Franchisees of The Charles Schwab Corp. are bringing aboard assets at a rate that is two or three times what Schwab set as a goal, according to comments chief executive and president Walter Bettinger made in the question-and-answer portion of the company’s business update with Wall Street analysts on April 25.
“You may recall our goal was for them to do about $10 [million] of net new assets over the course of a year and the number that they seem to be coming in at is more in the $20 million to $30 million [range],” he said.
Schwab spokesman Greg Gable says his company still only has three advisors who have been around long enough to gather asset data. See: Walt Bettinger explains to Wall Street why some prospects are balking at investing in Schwab franchises.
New account every business day
Still, these asset amounts are good, according to Chip Roame, managing principal of Tiburon Strategic Advisors LLC.
“The results of $20 million to $30 million per year per [independent business owner] seems like a solid result. With no more data than that you provide, I think of that as maybe 200 to 300 $100K accounts or 100 to150 $200K accounts. When you remember that these IBOs are single person or two people operations, that is a new account almost every business day; any financial advisor would think that incredible success.”

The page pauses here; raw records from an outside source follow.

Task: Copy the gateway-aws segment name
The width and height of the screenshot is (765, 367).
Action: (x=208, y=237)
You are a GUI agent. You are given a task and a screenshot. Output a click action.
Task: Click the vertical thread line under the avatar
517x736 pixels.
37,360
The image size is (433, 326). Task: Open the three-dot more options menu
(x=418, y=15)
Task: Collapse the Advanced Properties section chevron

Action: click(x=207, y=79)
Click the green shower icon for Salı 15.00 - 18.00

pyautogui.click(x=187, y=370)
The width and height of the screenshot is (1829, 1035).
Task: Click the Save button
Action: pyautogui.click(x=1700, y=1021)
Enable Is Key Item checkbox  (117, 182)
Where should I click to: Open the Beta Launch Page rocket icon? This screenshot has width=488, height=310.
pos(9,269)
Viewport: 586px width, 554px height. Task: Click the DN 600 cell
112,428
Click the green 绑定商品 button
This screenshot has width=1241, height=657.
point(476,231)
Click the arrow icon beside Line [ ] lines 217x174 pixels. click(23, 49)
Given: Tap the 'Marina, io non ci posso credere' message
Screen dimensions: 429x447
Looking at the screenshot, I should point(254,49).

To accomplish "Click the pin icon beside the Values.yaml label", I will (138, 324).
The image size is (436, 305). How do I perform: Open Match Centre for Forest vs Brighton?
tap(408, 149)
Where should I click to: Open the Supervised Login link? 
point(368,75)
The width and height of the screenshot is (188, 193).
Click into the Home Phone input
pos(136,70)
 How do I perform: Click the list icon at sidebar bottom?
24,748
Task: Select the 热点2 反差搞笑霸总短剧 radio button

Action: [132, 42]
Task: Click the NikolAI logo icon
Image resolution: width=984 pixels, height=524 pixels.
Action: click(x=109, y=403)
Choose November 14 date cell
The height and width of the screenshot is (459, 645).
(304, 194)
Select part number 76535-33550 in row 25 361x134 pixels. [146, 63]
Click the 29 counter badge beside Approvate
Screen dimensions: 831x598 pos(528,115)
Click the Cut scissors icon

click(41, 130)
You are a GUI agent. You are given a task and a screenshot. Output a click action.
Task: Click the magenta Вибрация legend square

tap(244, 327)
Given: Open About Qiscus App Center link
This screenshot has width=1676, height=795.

But one Westfield, N.J.-based RIA who has followed Schwab’s franchise effort closely (and who wrote a column for us called: Are Schwab’s independent branches an opportunity or a threat to RIAs?) says that he just isn’t seeing it.
Excuse my cynicism
“Now I feel even more doubtful,” says Stan Ehrlich, principal of S.F. Ehrlich Associates Inc. “This is a very large company [to stake so much on so few assets and franchisees]. Somehow their internals tell them something [positive].”
Ryan Shanks, principal of Finetooth Consulting LLC says that, small samples aside, the early returns are good because of what they seem to say about the underlying circumstances. He believes it may indicate that the enterprise of the franchisees is generating $10 million of assets and that Schwab-aided leads may be helping drive the other $10 million or $20 million. See: Schwab hits the nine-franchise mark as it seeks one new, first-rate chief to head it up.
“That’s a pretty fantastic scenario,” he says. “All of a sudden, year two is $60 million [of assets] and you’re making $150,000.”
Ehrlich says that he is not ready to take Shanks’ leap of faith about what will happen to these advisors in a second year — because the first one may be the easiest.
“Is the first year the anomaly because they give the advisor every account in their ZIP code on a fee-share basis? Excuse me for my New York cynicism, but i’ve got to drill down further.”
Get out the map
Roame agrees that the revenue circumstances are still murky but says it looks good on the surface.
“The IBOs’ average account size (I am guessing $100K to $200K above) is likely lower than that of most FAs so the total AUA may feel lower to the observer, but 100 to 300 new client accounts is a lot of activity if my guesses are even close,” he says.
And Roame also agrees that the circumstances are even more opaque when you start discussing how the advisor makes out.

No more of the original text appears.